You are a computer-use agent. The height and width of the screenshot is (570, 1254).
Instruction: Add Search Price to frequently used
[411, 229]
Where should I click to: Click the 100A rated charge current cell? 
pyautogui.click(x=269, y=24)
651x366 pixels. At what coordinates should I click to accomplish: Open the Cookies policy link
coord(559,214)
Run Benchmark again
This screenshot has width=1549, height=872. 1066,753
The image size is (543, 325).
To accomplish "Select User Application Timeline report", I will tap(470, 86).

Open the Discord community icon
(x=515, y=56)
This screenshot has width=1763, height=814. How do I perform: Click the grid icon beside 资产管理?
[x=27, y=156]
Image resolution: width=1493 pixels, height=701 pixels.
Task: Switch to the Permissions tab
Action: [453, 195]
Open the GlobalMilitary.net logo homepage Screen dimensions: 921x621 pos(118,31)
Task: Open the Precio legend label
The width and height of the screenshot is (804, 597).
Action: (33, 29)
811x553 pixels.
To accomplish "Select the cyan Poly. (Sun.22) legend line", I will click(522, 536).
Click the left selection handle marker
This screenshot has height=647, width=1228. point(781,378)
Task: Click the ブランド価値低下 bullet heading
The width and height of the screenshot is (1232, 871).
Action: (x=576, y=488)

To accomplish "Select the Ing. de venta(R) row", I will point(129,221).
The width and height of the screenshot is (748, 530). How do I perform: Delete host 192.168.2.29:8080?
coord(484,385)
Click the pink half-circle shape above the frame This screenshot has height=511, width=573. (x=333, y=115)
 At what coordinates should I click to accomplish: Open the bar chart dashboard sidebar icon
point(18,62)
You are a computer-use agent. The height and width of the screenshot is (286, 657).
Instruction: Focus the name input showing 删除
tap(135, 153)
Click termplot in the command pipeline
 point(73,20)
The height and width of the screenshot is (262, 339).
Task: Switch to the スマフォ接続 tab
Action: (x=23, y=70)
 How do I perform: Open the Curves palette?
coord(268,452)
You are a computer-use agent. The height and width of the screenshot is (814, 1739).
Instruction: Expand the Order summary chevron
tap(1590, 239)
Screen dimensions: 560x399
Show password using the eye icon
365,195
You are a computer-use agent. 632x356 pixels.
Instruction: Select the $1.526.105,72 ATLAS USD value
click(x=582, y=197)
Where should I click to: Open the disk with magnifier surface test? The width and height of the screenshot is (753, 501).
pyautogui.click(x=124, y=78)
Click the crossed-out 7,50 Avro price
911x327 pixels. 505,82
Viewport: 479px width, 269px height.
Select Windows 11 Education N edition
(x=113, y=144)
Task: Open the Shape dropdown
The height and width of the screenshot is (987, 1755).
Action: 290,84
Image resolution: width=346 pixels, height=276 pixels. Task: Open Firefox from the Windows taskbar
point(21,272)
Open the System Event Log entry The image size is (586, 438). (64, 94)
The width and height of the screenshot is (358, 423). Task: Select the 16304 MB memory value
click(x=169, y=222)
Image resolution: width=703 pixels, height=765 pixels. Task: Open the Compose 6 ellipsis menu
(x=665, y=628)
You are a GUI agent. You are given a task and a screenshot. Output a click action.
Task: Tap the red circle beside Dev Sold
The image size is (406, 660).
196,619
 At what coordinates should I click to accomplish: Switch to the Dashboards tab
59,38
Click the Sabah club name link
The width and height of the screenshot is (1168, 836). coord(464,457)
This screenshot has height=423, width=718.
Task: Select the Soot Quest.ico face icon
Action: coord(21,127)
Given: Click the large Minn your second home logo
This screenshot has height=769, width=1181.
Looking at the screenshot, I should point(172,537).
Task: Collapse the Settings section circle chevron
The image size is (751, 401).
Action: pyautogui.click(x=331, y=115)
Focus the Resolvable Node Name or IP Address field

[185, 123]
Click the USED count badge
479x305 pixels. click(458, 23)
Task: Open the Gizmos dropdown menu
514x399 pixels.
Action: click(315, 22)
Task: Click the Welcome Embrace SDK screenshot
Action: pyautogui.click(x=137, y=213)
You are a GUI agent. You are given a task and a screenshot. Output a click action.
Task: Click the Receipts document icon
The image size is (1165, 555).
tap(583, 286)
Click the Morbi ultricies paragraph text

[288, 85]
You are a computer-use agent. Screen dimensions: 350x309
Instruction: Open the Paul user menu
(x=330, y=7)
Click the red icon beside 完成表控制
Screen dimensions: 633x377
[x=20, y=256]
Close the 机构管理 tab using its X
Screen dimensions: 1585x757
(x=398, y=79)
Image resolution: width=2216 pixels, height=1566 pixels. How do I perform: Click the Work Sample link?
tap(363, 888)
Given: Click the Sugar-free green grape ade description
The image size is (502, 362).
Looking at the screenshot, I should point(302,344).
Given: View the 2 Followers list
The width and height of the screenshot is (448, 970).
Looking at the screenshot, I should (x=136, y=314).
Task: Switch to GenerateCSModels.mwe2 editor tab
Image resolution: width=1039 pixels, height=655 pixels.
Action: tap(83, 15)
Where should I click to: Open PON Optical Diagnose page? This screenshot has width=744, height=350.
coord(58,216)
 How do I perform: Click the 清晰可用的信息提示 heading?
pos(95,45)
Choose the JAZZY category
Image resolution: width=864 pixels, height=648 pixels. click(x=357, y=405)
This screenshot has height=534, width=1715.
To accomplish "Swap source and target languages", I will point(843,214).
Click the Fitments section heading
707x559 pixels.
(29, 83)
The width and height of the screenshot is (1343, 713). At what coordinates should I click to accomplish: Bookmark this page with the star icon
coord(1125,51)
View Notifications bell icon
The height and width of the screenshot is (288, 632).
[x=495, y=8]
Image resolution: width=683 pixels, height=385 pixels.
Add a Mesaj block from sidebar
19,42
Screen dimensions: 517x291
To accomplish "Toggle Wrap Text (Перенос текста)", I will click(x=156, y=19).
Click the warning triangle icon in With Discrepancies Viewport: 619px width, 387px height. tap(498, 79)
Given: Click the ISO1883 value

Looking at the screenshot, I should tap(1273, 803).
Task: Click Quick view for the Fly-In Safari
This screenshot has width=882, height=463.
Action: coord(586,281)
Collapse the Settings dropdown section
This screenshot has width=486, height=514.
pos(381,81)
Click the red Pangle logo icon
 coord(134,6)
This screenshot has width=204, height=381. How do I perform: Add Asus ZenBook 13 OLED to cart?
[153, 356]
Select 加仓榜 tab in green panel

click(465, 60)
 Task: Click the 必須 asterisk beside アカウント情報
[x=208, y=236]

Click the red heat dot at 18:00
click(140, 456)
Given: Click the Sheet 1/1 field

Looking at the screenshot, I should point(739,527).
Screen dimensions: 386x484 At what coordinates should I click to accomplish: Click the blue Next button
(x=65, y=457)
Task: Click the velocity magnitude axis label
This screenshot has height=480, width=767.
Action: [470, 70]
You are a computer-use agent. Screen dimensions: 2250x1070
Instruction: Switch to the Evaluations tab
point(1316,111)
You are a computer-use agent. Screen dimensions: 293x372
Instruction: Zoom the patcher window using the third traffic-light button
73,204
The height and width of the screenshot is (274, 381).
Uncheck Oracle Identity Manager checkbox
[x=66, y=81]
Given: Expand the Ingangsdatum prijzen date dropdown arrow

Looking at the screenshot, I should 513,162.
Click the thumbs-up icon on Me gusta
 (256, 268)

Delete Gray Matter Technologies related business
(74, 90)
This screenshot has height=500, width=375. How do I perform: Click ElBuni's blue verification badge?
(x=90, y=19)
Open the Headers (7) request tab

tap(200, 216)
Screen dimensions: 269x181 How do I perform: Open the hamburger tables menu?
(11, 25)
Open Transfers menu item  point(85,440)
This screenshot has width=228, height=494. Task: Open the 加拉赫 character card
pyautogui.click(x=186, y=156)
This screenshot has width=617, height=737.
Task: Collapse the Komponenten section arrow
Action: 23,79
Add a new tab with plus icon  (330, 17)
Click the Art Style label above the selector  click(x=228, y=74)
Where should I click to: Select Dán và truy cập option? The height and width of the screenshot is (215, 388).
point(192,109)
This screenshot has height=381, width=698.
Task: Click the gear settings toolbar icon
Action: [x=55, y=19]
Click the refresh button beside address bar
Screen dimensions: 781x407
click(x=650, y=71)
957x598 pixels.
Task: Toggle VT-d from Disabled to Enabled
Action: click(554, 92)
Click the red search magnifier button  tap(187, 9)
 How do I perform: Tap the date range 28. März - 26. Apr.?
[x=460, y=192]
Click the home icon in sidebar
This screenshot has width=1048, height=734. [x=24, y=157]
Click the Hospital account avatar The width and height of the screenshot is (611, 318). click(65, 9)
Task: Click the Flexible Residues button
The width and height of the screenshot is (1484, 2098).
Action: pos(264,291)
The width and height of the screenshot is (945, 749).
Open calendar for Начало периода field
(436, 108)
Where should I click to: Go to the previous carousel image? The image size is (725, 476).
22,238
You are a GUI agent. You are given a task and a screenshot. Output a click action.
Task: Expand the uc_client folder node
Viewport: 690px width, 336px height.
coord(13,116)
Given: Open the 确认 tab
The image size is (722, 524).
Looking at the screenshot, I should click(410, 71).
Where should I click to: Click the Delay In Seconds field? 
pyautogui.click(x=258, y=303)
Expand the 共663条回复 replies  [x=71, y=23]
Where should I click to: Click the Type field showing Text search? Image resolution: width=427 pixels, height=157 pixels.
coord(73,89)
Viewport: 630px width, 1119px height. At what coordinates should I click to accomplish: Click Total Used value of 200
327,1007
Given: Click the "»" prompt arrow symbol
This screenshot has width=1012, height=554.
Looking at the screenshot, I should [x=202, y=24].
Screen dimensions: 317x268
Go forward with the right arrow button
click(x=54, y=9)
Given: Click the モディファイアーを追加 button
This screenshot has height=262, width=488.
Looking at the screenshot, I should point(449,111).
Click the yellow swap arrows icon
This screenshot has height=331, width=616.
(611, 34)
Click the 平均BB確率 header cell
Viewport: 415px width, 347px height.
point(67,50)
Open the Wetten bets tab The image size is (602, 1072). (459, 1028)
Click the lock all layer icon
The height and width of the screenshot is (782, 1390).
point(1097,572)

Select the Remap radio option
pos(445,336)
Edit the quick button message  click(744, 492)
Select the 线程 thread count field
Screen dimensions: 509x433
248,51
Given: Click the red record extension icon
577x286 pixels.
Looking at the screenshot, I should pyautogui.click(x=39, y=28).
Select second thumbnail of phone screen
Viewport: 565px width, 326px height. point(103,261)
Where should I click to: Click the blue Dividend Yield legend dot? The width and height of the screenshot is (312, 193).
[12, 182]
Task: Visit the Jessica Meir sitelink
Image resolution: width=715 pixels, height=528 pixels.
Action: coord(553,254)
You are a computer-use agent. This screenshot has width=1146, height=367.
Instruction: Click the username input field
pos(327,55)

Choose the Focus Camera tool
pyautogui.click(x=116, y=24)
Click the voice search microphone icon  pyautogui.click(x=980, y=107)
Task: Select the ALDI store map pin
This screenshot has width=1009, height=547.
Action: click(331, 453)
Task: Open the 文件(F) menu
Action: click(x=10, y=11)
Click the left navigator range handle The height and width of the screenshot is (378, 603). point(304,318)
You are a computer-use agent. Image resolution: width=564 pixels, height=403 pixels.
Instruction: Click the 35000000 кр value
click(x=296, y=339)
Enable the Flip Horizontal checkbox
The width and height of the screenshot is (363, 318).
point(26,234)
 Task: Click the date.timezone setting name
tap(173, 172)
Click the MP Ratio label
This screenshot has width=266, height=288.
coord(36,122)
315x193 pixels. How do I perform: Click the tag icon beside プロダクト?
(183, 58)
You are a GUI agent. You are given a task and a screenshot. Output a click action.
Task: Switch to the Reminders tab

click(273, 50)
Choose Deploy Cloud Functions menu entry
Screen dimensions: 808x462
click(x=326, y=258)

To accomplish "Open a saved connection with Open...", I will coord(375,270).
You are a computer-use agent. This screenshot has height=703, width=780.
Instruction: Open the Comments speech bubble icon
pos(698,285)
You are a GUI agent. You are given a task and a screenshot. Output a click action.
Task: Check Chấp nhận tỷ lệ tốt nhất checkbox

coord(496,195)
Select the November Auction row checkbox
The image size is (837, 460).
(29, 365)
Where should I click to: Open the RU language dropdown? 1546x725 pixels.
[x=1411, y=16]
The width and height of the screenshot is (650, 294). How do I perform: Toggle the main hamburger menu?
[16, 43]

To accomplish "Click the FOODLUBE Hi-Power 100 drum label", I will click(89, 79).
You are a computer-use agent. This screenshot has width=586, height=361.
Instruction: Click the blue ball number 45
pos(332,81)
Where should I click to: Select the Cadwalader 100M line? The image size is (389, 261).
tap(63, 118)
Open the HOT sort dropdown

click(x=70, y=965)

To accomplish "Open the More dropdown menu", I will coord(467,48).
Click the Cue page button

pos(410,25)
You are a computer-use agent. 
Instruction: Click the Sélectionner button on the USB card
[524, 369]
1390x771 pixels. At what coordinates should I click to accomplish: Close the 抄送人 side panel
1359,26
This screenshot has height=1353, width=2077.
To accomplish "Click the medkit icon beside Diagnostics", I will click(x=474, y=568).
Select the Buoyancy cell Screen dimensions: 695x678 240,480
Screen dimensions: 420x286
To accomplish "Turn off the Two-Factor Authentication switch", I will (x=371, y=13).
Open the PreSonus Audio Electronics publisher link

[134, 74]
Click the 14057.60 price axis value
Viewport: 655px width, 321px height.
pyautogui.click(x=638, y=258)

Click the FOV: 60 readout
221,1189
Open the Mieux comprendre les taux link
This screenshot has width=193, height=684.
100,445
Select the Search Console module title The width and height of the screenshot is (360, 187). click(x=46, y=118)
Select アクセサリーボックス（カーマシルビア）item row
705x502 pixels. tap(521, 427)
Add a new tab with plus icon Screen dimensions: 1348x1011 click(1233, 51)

★ ★ ★ ★ ★

Could you echo the items word for word, beginning at the line that contains "651x366 pixels. At" and stopping after the line that contains "(x=515, y=56)"?

651x366 pixels. At what coordinates should I click to accomplish: Open the Cookies policy link
coord(559,214)
Run Benchmark again
This screenshot has width=1549, height=872. 1066,753
The image size is (543, 325).
To accomplish "Select User Application Timeline report", I will tap(470, 86).

Open the Discord community icon
(x=515, y=56)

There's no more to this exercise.